# Supplied data
-*-*-
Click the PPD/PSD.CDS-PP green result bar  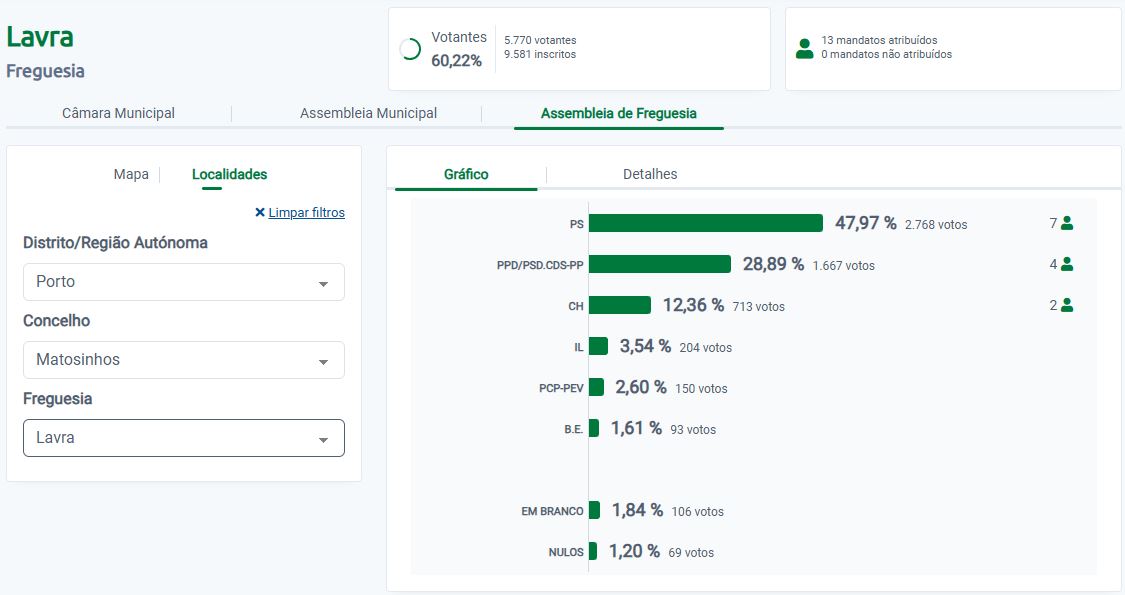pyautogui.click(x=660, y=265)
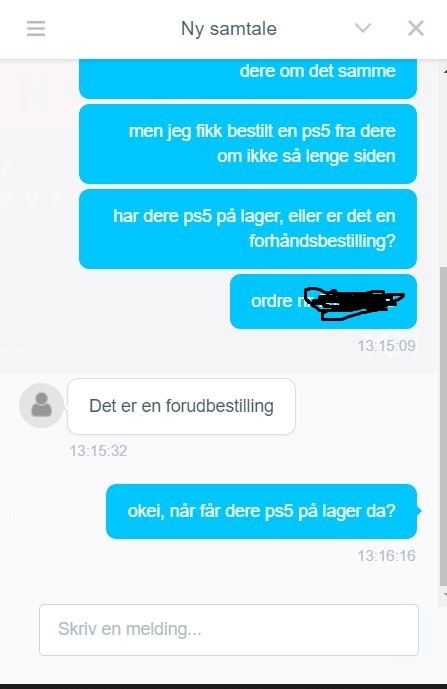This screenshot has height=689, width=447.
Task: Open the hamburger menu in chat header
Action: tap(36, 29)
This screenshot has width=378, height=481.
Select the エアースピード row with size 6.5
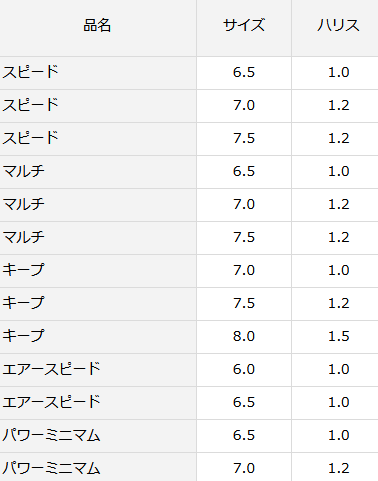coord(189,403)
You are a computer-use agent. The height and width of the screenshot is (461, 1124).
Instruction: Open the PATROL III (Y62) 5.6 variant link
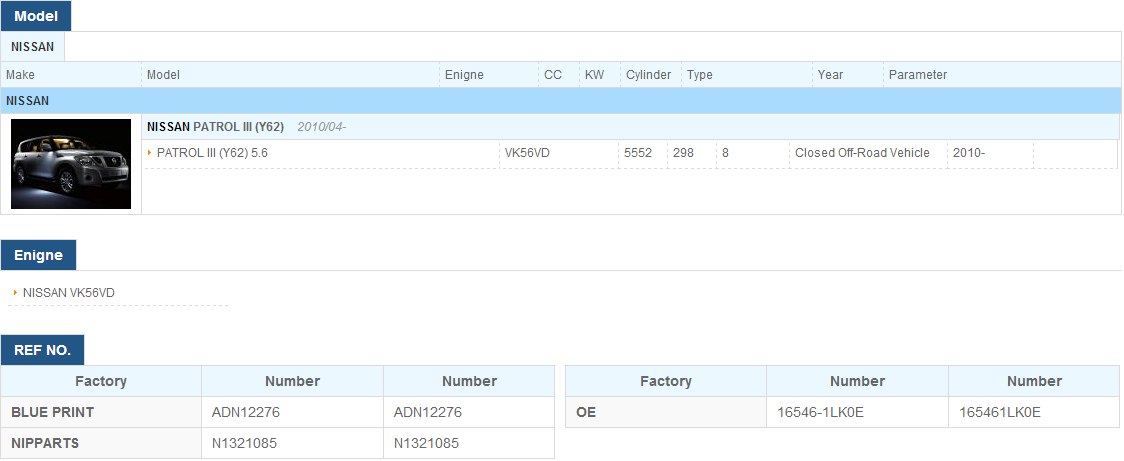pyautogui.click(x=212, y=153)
-*-*-
# Required action
Reproduce the listing above from the line that contains "Select the エアースピード row with size 6.5" through its final line, exactly and with nothing added. Omit the images.

# Response below
Select the エアースピード row with size 6.5
coord(189,403)
You are a computer-use agent. The height and width of the screenshot is (461, 1124).
Instruction: Open the PATROL III (Y62) 5.6 variant link
pyautogui.click(x=212, y=153)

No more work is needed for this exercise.